The paper further elucidates the deployment of GWP-ASan across various platforms, including Google server applications, the Chrome browser, Android, Firefox, Apple platforms, and the Linux kernel. Each implementation demonstrates nuanced adjustments to the basic algorithm to cater to the specific context of the software environment and hardware constraints.

Results and Observations

Empirical evaluations reveal the effectiveness of GWP-ASan across different systems. For instance, in Google's server-side software, the tool identified over 550 unique bugs in 2023 alone, predominantly heap-use-after-free issues. The deployments on Chrome and Android also yield substantial results in identifying security vulnerabilities, emphasising the tool's potential impact in commercial applications.

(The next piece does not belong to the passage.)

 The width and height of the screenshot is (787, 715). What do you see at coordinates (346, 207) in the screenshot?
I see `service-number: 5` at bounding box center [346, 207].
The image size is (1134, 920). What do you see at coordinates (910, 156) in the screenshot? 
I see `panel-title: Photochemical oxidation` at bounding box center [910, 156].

In Android, out of nearly 11.7 million collected crash reports, 1,972 unique stack traces were discovered.

Significant statistical insights presented include the distribution of bug occurrence frequencies. The deployment data suggests that most bugs are captured infrequently, with GWP-ASan catching many only once—highlighting the critical nature of GWP-ASan's probabilistic detection in vast production environments.

Practical Implications

The practical implications of this research are profound for the software development community. GWP-ASan offers an alternative, efficient solution for detecting memory safety violations without imposing the typical runtime penalties associated with dynamic analysis. Consequently, it presents itself as a complementary tool to more pervasive dynamic analysis techniques used in pre-production testing, such as AddressSanitizer (ASan) and HardwareAddressSanitizer (HWASan).

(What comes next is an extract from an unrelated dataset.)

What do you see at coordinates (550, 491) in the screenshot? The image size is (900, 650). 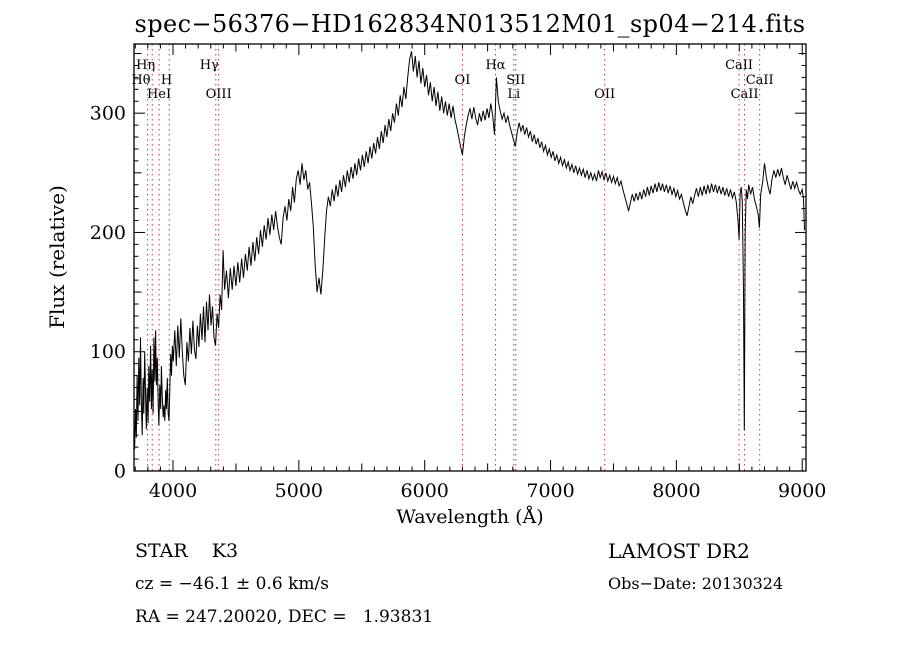 I see `x-tick-label: 7000` at bounding box center [550, 491].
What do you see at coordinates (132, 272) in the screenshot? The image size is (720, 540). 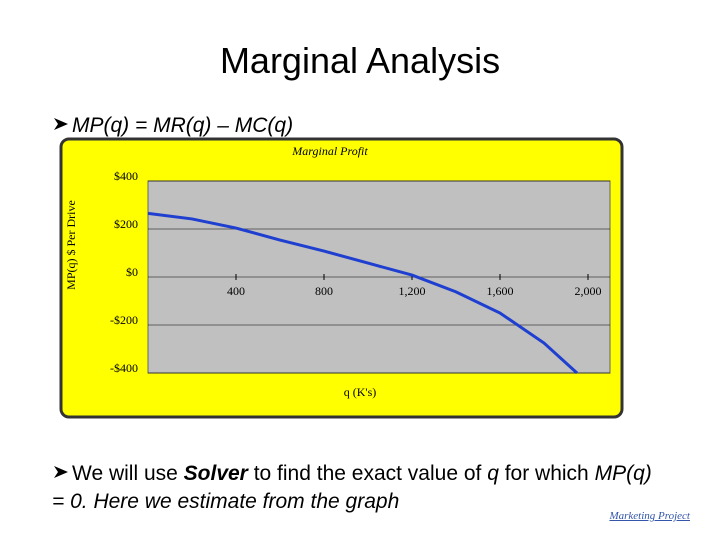 I see `y-tick-label: $0` at bounding box center [132, 272].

However, the paper also underscores the intrinsic limitations associated with sampling-based detection. Given its low per-instance detection likelihood, GWP-ASan primarily surfaces frequently occurring memory errors in production, leaving the less frequent—and potentially severe—bugs undiscovered unless they manifest frequently.

Future Directions

The paper outlines compelling avenues for future research and enhancements. These include the development of extensions or new algorithms aimed at other classes of memory bugs, such as stack-use-after-return, and data races, as well as approaches to account for and mitigate the undetected infrequent bugs. The authors advocate for leveraging emerging hardware capabilities to further optimize sampling rates and improve detection fidelity.

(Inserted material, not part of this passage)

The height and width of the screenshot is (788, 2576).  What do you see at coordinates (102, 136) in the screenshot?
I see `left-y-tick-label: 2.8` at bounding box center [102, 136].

Enhancements are suggested not only in the form of algorithmic innovations but also in feedback mechanisms that dynamically adjust sampling strategies based on historical data to improve discoverability for elusive bugs. Such strategies could lead to a nuanced, adaptable deployment model boosting overall software robustness.

Conclusion

In conclusion, by leveraging a well-founded yet previously overlooked approach and augmenting it with modern sampling techniques, GWP-ASan establishes itself as a pivotal tool in the ongoing endeavor to enhance the memory safety of legacy and new software offerings. This paper’s contribution is vital, particularly during a transitional phase wherein the software industry progressively adopts memory-safe languages while still managing extensive C and C++ codebases.